You have to be careful choosing a card to replace in a Lenovo. They have the nasty habit of requiring a card to be on their whitelist or the machine won't even boot. It's a pity the wireless card doesn't work though. That leaves the option of replacing it, as was said, or using a USB to wireless.


----------



## ctaranotte (May 15, 2019)

killbiitch said:


> Hello Ctaranotte, do you talk about the X1 extreme or Thinkpad P72 as suggered by you?
> Yes... for the sensitive fingerprint I suspected that but that’s not a real problem for me.
> 
> It’s told that now, after « update » this card works for the wireless but if not I’ll take a dongle or I’ll try your option.
> ...



I was talking about the P72, but the same agurments apply for the X1. For instance, Nvidia drivers are FreeBSD drivers and are not specific to the P72 or the X1.
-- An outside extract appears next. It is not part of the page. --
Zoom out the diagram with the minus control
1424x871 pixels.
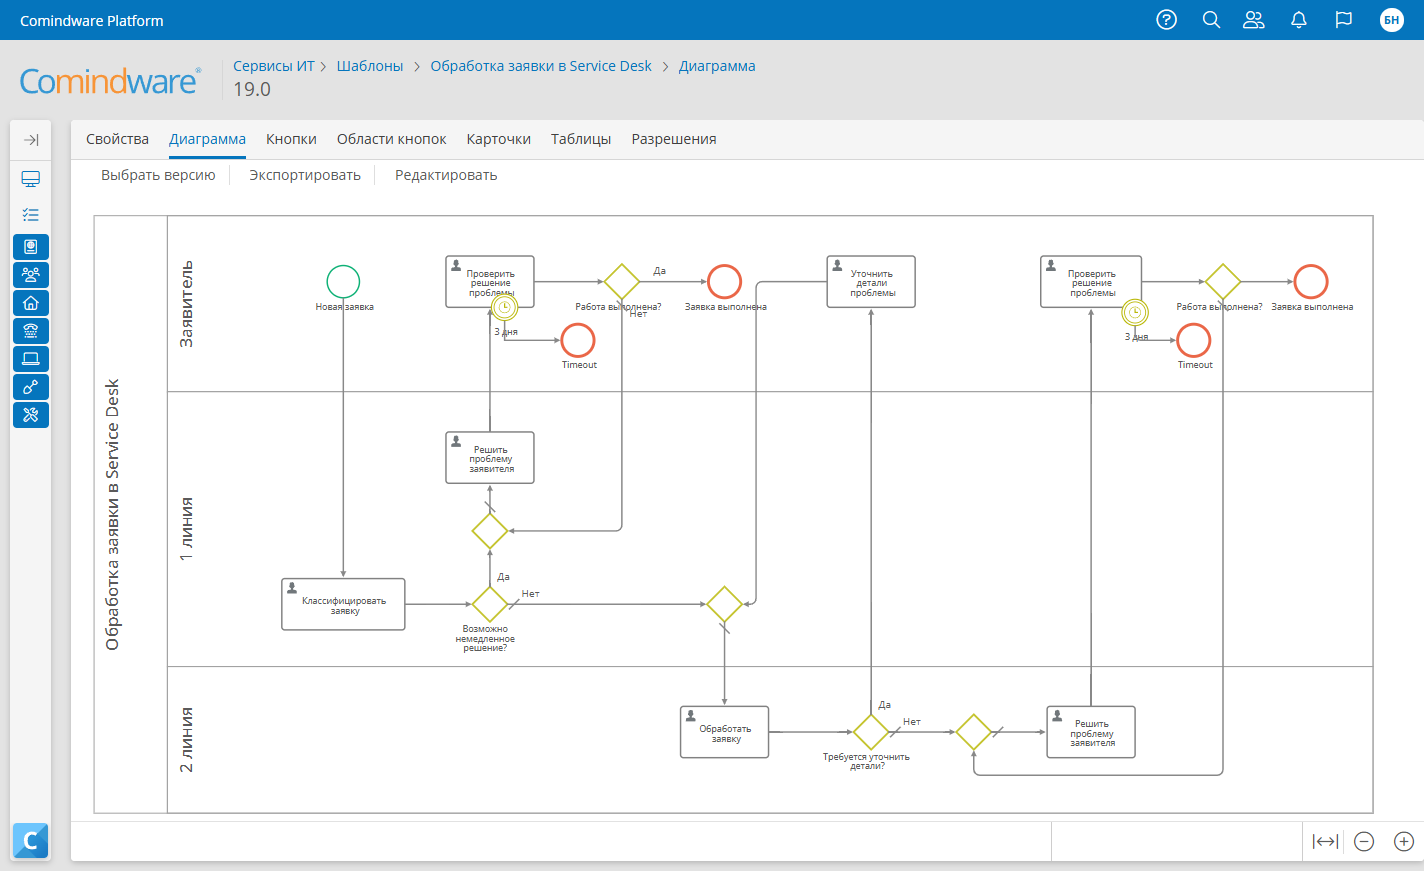pyautogui.click(x=1362, y=841)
As Scottro said, Lenovo is not Dell. Lenovo is whitelisting the hardware it sells. That means that the same hardware sold by another vendor will disable booting at BIOS level.

You have two options:

1) buy a used Lenovo-whitelisted Intel wifi card on ebay.

2) make and flash a custom bios to get rid of this ludicrous Lenovo scam. I just did that for my T420 (the last Lenovo laptop I ever bought).


----------



## killbiitch (May 15, 2019)

Ok thanks, you give me good solution.
Then I buy this Thinkpad P72 17 inches and I will replace WiFi cards (if doesn’t work with FreeBSD 12 stable/current) by levono card on « whitelist » which is able to work with FreeBSD.
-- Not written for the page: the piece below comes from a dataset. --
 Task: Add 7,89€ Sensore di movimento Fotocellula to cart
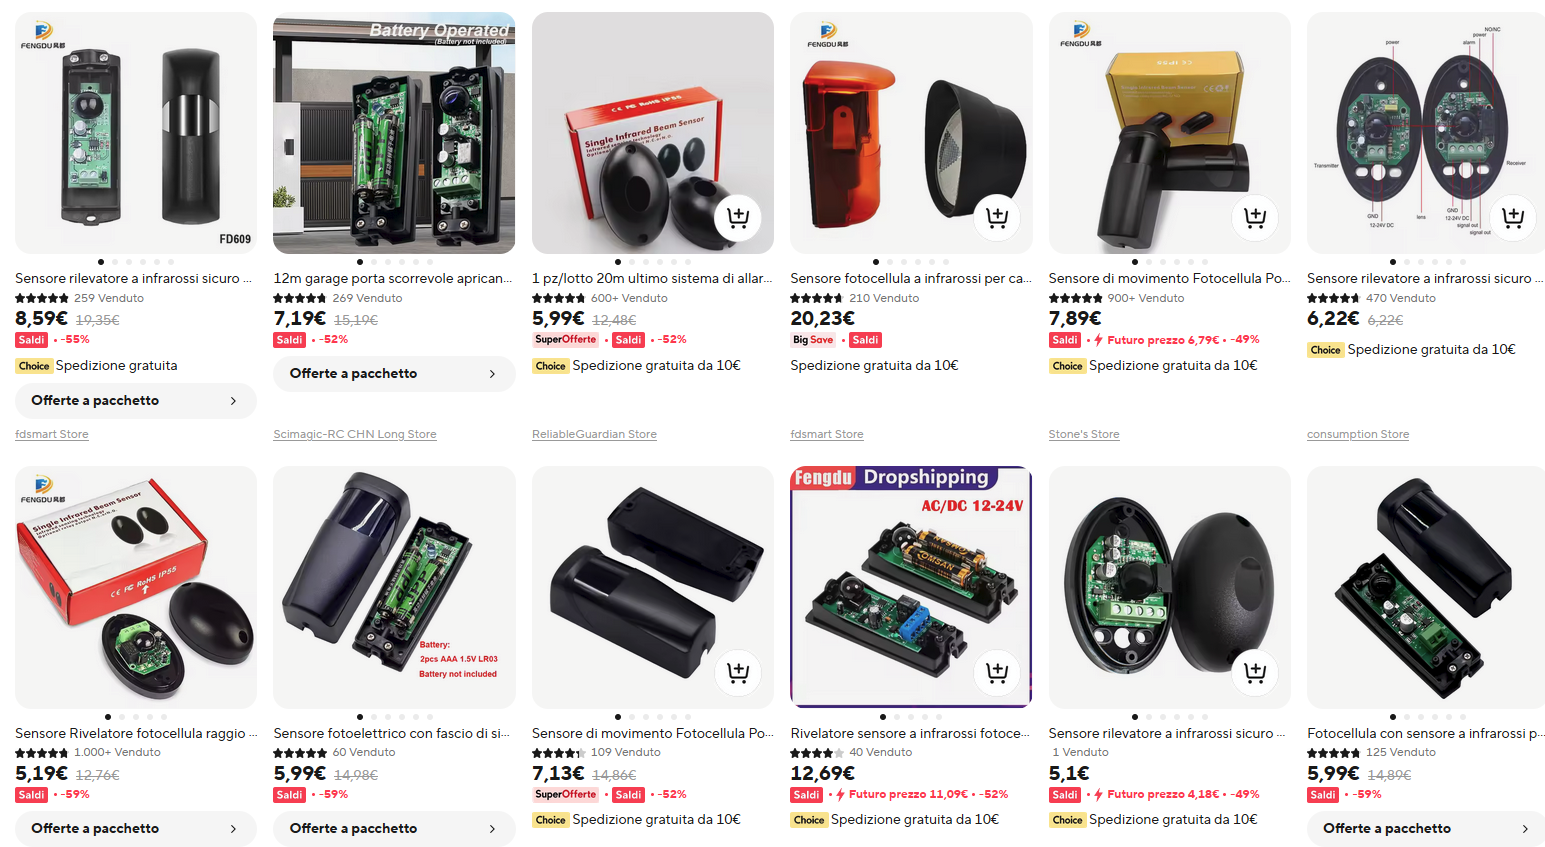[x=1255, y=217]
Yes I know nvidia and FreeBSD is often a good wedding! 

I’ m too newb to know how to flash a BIOS without danger.

I’m just a bit anxious for the Bluetooth but I don’t know how to know which are controllers how to change them in case of issue and make thellcompatible with FreeBSD.

If you can help about that thank you.
Thank you anyway because you’ve both helped me a lot.


----------